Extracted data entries
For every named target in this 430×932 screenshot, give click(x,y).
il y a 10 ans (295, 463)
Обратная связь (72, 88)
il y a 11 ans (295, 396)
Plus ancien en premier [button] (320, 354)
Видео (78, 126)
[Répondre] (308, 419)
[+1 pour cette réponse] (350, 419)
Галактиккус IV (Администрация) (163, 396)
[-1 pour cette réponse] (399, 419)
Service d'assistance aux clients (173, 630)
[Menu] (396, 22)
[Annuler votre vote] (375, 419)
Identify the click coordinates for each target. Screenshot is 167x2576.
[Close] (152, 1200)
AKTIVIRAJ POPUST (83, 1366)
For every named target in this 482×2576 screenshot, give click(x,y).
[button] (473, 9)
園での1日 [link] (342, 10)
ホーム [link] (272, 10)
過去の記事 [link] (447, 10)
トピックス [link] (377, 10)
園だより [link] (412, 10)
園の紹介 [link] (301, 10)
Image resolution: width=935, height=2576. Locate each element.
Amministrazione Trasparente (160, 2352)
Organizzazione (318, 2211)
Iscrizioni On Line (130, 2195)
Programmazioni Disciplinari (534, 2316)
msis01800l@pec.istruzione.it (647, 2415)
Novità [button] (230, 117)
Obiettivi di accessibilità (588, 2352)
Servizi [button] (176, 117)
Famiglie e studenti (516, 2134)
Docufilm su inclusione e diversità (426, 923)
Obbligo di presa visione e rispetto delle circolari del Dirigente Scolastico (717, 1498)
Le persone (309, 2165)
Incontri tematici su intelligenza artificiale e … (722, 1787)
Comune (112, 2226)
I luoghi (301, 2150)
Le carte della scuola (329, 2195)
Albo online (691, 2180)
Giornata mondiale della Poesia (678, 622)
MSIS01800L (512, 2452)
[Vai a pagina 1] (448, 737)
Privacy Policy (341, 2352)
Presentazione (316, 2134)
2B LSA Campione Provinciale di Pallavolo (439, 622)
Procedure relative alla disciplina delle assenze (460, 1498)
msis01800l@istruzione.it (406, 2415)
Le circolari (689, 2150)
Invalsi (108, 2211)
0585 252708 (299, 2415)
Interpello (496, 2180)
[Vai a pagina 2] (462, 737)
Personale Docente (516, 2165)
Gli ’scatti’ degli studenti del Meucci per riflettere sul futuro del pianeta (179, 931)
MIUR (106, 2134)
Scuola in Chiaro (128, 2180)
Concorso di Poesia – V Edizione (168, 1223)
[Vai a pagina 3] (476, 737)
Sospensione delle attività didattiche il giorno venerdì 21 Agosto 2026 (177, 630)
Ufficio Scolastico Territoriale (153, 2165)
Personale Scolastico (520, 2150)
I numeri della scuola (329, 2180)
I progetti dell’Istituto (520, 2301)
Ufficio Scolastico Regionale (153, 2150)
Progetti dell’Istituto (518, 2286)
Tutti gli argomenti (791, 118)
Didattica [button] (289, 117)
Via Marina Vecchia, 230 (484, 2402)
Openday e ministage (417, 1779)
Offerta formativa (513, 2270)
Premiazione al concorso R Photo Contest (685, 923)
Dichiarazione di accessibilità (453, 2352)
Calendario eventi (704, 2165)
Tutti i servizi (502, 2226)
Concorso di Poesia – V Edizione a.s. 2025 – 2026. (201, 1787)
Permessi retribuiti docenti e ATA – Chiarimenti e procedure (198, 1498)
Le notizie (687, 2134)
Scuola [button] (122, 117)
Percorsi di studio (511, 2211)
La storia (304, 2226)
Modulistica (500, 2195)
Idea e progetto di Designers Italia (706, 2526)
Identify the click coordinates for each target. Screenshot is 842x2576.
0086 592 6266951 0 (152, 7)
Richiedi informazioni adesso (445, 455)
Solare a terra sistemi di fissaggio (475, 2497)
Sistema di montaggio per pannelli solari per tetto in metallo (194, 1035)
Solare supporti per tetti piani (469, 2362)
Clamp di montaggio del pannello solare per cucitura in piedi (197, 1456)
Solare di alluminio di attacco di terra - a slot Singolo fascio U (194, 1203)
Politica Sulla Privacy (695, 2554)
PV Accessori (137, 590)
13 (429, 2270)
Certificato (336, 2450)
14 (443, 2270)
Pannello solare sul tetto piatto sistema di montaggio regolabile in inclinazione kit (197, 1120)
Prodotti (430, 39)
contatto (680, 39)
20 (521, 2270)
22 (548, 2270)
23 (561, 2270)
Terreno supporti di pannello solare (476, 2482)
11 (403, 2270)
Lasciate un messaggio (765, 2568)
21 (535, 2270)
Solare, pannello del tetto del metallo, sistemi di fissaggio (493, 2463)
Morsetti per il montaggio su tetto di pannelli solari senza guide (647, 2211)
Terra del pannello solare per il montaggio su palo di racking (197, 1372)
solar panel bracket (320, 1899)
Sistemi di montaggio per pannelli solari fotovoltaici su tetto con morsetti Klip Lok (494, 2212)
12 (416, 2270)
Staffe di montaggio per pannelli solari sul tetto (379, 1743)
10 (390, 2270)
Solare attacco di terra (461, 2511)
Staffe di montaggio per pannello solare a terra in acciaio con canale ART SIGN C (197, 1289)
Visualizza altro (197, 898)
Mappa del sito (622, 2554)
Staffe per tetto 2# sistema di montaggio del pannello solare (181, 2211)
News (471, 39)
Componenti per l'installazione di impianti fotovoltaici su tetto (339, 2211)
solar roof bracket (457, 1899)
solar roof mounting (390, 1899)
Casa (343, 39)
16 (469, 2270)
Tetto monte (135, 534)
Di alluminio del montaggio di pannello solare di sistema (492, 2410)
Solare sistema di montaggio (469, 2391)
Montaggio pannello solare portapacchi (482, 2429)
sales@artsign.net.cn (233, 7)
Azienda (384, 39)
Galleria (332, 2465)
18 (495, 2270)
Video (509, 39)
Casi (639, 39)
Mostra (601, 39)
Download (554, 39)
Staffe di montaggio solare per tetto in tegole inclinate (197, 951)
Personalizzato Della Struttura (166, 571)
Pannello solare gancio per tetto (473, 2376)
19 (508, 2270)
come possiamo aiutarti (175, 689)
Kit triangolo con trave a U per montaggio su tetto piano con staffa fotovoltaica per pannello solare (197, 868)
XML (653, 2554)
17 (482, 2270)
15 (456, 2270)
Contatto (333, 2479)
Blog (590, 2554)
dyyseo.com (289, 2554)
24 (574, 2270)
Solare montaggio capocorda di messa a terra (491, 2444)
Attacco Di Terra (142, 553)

YOUR GOAL: The answer must consist of all the entries, copied exactly.

EXPECTED ANSWER:
For every named target in this 430×932 screenshot, give click(x,y).
il y a 10 ans (295, 463)
Обратная связь (72, 88)
il y a 11 ans (295, 396)
Plus ancien en premier [button] (320, 354)
Видео (78, 126)
[Répondre] (308, 419)
[+1 pour cette réponse] (350, 419)
Галактиккус IV (Администрация) (163, 396)
[-1 pour cette réponse] (399, 419)
Service d'assistance aux clients (173, 630)
[Menu] (396, 22)
[Annuler votre vote] (375, 419)
Identify the click coordinates for each target. Screenshot is 167x2576.
[Close] (152, 1200)
AKTIVIRAJ POPUST (83, 1366)
For every named target in this 482×2576 screenshot, give click(x,y).
[button] (473, 9)
園での1日 [link] (342, 10)
ホーム [link] (272, 10)
過去の記事 [link] (447, 10)
トピックス [link] (377, 10)
園だより [link] (412, 10)
園の紹介 [link] (301, 10)
Image resolution: width=935, height=2576. Locate each element.
Amministrazione Trasparente (160, 2352)
Organizzazione (318, 2211)
Iscrizioni On Line (130, 2195)
Programmazioni Disciplinari (534, 2316)
msis01800l@pec.istruzione.it (647, 2415)
Novità [button] (230, 117)
Obiettivi di accessibilità (588, 2352)
Servizi [button] (176, 117)
Famiglie e studenti (516, 2134)
Docufilm su inclusione e diversità (426, 923)
Obbligo di presa visione e rispetto delle circolari del Dirigente Scolastico (717, 1498)
Le persone (309, 2165)
Incontri tematici su intelligenza artificiale e … (722, 1787)
Comune (112, 2226)
I luoghi (301, 2150)
Le carte della scuola (329, 2195)
Albo online (691, 2180)
Giornata mondiale della Poesia (678, 622)
MSIS01800L (512, 2452)
[Vai a pagina 1] (448, 737)
Privacy Policy (341, 2352)
Presentazione (316, 2134)
2B LSA Campione Provinciale di Pallavolo (439, 622)
Procedure relative alla disciplina delle assenze (460, 1498)
msis01800l@istruzione.it (406, 2415)
Le circolari (689, 2150)
Invalsi (108, 2211)
0585 252708 (299, 2415)
Interpello (496, 2180)
[Vai a pagina 2] (462, 737)
Personale Docente (516, 2165)
Gli ’scatti’ degli studenti del Meucci per riflettere sul futuro del pianeta (179, 931)
MIUR (106, 2134)
Scuola in Chiaro (128, 2180)
Concorso di Poesia – V Edizione (168, 1223)
[Vai a pagina 3] (476, 737)
Sospensione delle attività didattiche il giorno venerdì 21 Agosto 2026 (177, 630)
Ufficio Scolastico Territoriale (153, 2165)
Personale Scolastico (520, 2150)
I numeri della scuola (329, 2180)
I progetti dell’Istituto (520, 2301)
Ufficio Scolastico Regionale (153, 2150)
Progetti dell’Istituto (518, 2286)
Tutti gli argomenti (791, 118)
Didattica [button] (289, 117)
Via Marina Vecchia, 230 (484, 2402)
Openday e ministage (417, 1779)
Offerta formativa (513, 2270)
Premiazione al concorso R Photo Contest (685, 923)
Dichiarazione di accessibilità (453, 2352)
Calendario eventi (704, 2165)
Tutti i servizi (502, 2226)
Concorso di Poesia – V Edizione a.s. 2025 – 2026. (201, 1787)
Permessi retribuiti docenti e ATA – Chiarimenti e procedure (198, 1498)
Le notizie (687, 2134)
Scuola [button] (122, 117)
Percorsi di studio (511, 2211)
La storia (304, 2226)
Modulistica (500, 2195)
Idea e progetto di Designers Italia (706, 2526)
Identify the click coordinates for each target. Screenshot is 842x2576.
0086 592 6266951 0 (152, 7)
Richiedi informazioni adesso (445, 455)
Solare a terra sistemi di fissaggio (475, 2497)
Sistema di montaggio per pannelli solari per tetto in metallo (194, 1035)
Solare supporti per tetti piani (469, 2362)
Clamp di montaggio del pannello solare per cucitura in piedi (197, 1456)
Solare di alluminio di attacco di terra - a slot Singolo fascio U (194, 1203)
Politica Sulla Privacy (695, 2554)
PV Accessori (137, 590)
13 (429, 2270)
Certificato (336, 2450)
14 (443, 2270)
Pannello solare sul tetto piatto sistema di montaggio regolabile in inclinazione kit (197, 1120)
Prodotti (430, 39)
contatto (680, 39)
20 (521, 2270)
22 (548, 2270)
23 (561, 2270)
Terreno supporti di pannello solare (476, 2482)
11 (403, 2270)
Lasciate un messaggio (765, 2568)
21 (535, 2270)
Solare, pannello del tetto del metallo, sistemi di fissaggio (493, 2463)
Morsetti per il montaggio su tetto di pannelli solari senza guide (647, 2211)
Terra del pannello solare per il montaggio su palo di racking (197, 1372)
solar panel bracket (320, 1899)
Sistemi di montaggio per pannelli solari fotovoltaici su tetto con morsetti Klip Lok (494, 2212)
12 (416, 2270)
Staffe di montaggio per pannelli solari sul tetto (379, 1743)
10 (390, 2270)
Solare attacco di terra (461, 2511)
Staffe di montaggio per pannello solare a terra in acciaio con canale ART SIGN C (197, 1289)
Visualizza altro (197, 898)
Mappa del sito (622, 2554)
Staffe per tetto 2# sistema di montaggio del pannello solare (181, 2211)
News (471, 39)
Componenti per l'installazione di impianti fotovoltaici su tetto (339, 2211)
solar roof bracket (457, 1899)
solar roof mounting (390, 1899)
Casa (343, 39)
16 (469, 2270)
Tetto monte (135, 534)
Di alluminio del montaggio di pannello solare di sistema (492, 2410)
Solare sistema di montaggio (469, 2391)
Montaggio pannello solare portapacchi (482, 2429)
sales@artsign.net.cn (233, 7)
Azienda (384, 39)
Galleria (332, 2465)
18 (495, 2270)
Video (509, 39)
Casi (639, 39)
Mostra (601, 39)
Download (554, 39)
Staffe di montaggio solare per tetto in tegole inclinate (197, 951)
Personalizzato Della Struttura (166, 571)
Pannello solare gancio per tetto (473, 2376)
19 (508, 2270)
come possiamo aiutarti (175, 689)
Kit triangolo con trave a U per montaggio su tetto piano con staffa fotovoltaica per pannello solare (197, 868)
XML (653, 2554)
17 (482, 2270)
15 (456, 2270)
Contatto (333, 2479)
Blog (590, 2554)
dyyseo.com (289, 2554)
24 (574, 2270)
Solare montaggio capocorda di messa a terra (491, 2444)
Attacco Di Terra (142, 553)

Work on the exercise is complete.